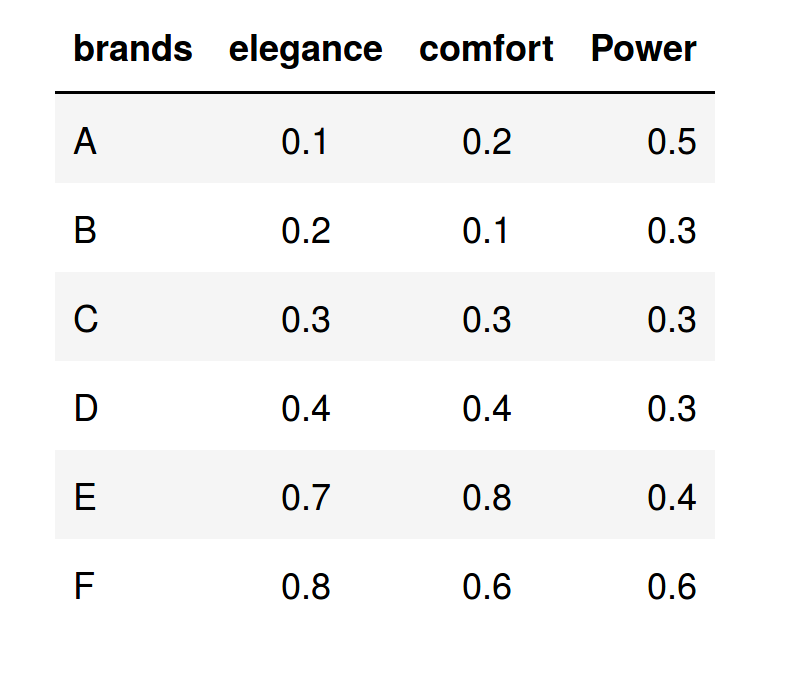Viewport: 790px width, 684px height.
Task: Select the brand C row label
Action: point(85,320)
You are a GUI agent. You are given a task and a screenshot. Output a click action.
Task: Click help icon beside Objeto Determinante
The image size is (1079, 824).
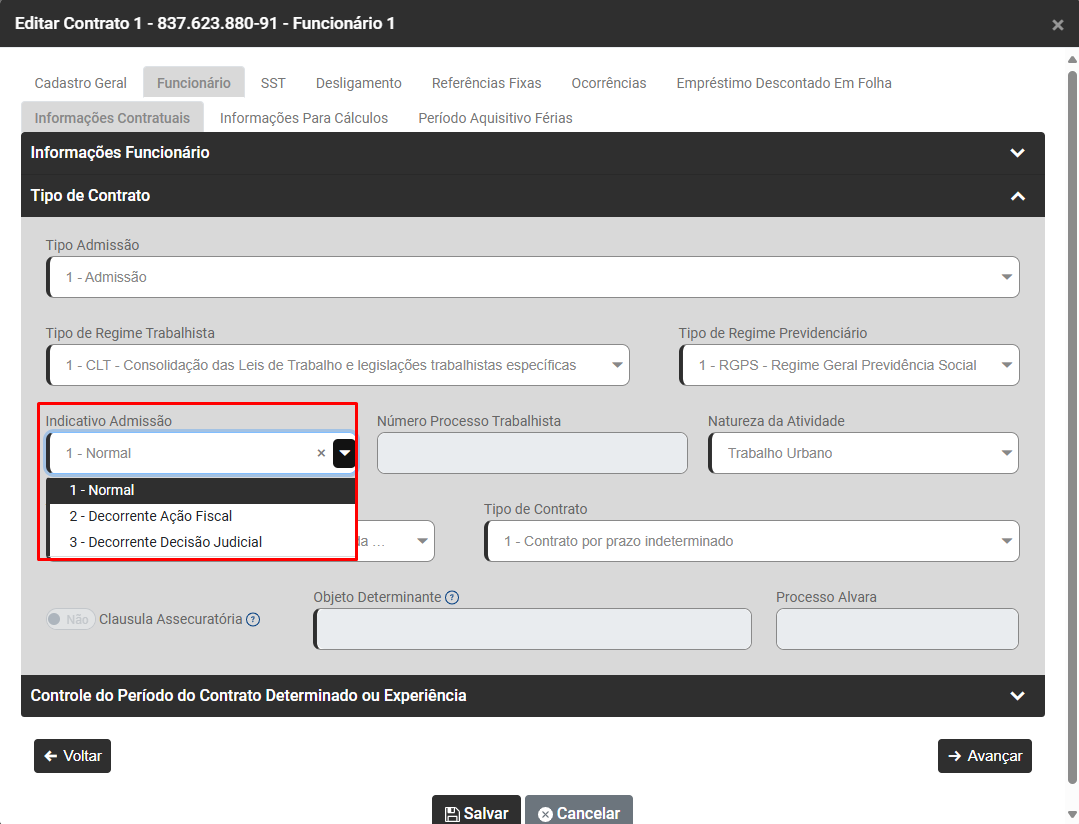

TASK TO COMPLETE: Copy the final stretch of lines, starting at the one that holds "You are a GUI" and ending at the last line of the data, exactly; omit pictures.

RESPONSE BELOW:
You are a GUI agent. You are given a task and a screenshot. Output a click action.
Task: Click help icon beside Objeto Determinante
The image size is (1079, 824).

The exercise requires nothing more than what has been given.